Las distancias insalvables

Estábamos perdidos en la ciudad de las distancias insalvables, habíamos despertado en un laberinto de años y en un crucigrama imperfecto dibujado por dioses y desgracias en el vacío de la costa.
Permanecimos con los ojos puestos en la ruina de los edificios y en el patrimonio perdido para convencernos de nuevo que en el corral de piedra seguían los cerdos y los animales de monte, porque si bien nunca se iban a largar, había ocasiones en que la calma de la madrugada nos sugería la idea de que ya se habían ido.

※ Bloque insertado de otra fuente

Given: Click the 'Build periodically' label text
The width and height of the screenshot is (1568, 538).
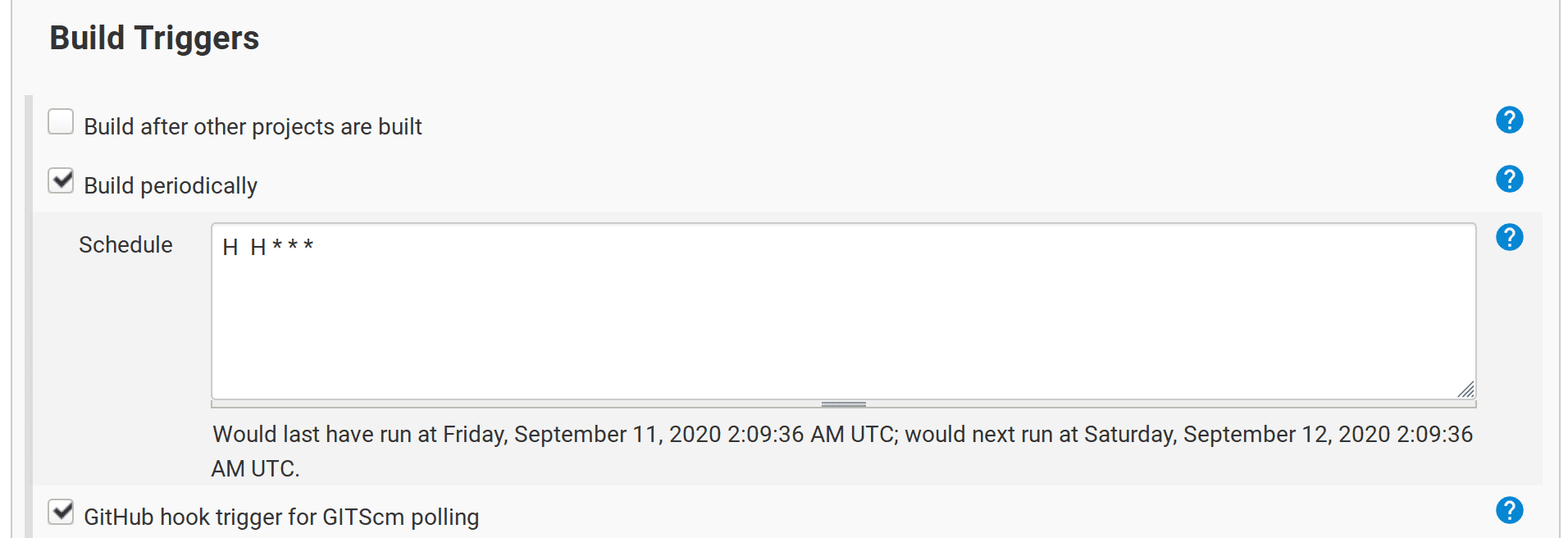Looking at the screenshot, I should click(171, 186).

Encontramos que nada había cambiado en mucho tiempo, que se conservaban, intactos, los parques sin terminar en medio de los barrios marginales. Caminamos por el polvo de las calles sin pavimento, por las penumbras de las esquinas repletas de pandilleros, por entre el silencio estancado y la tragedia en reposo de nuestras propias rutinas. Entonces nos dimos cuenta de que ya llevábamos varias décadas viviendo allí, que no había amanecido y nos habíamos tropezado repentinamente con un mundo de perpetua porquería, sino que lo habíamos olvidado, nos habíamos concentrado tanto en nuestros sueños que no advertimos el triste monumento a la mediocridad que nos habían construido, las nueve letras de su nombre, sus murallas antiguas y hediondas a orín que no eran más históricas que el hambre en las calles.

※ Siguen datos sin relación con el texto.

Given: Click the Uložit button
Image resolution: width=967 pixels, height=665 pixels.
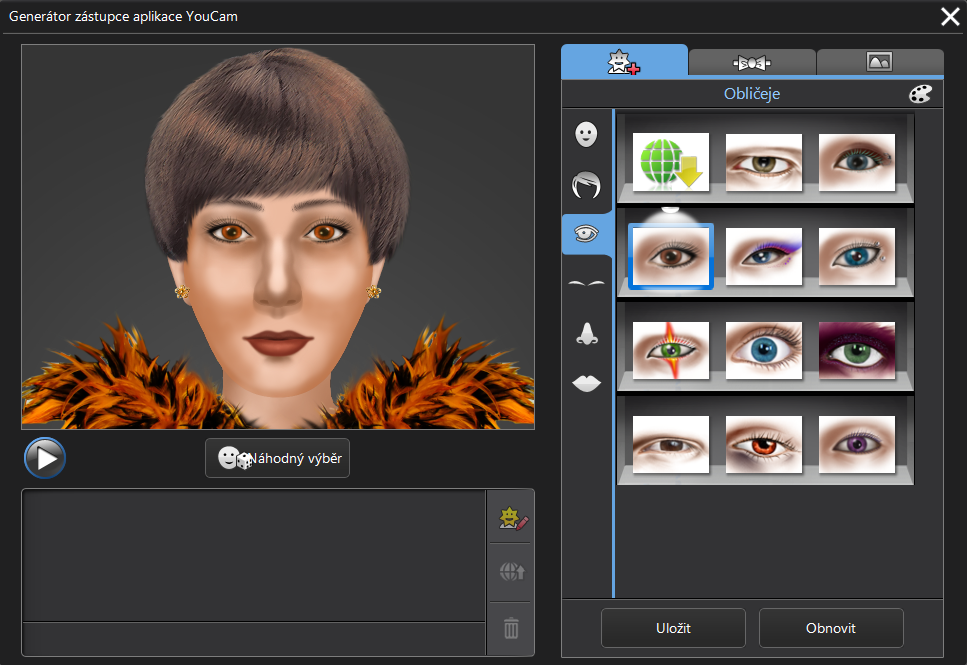Looking at the screenshot, I should coord(673,628).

Éramos un grupo de idiotas y desdichados condenados por las generaciones, destinados a la anarquía política, a los políticos corruptos, a la corrupción de la democracia, a la democracia podrida, a la putrefacción de nuestras sombras y a la sombra de la muerte alzándose sobre uno mismo con el desprestigio de un golero.

De esa forma nos percatamos cómo trabajaba la miseria con los pueblos oprimidos, con las capitales de nadie, con los territorios saqueados más allá de los centenarios y las declaraciones de independencia: usando un método infinito. Y todo para que antes de irnos a acostar supiéramos que no solamente estábamos, ni andábamos, ni caminábamos, ni habíamos visto, sino que desgraciadamente estamos y estaremos, caminamos y andaremos en esta aún perdurable ciudad de las distancias insalvables, conmovida apenas por un llanto a lo lejos, el espantoso llanto de los personajes y los fantasmas que van muriendo poco a poco en nuestros sueños inconclusos.

Así que pronto volveremos a las promesas rotas, a la gigantesca bandera de la derrota que izamos en cada cumpleaños sobre el espejismo de nuestra comodidad. Y si varios nos insisten en que la esperanza es lo último que se pierde, les decimos: tienen razón, fue lo último que se perdió.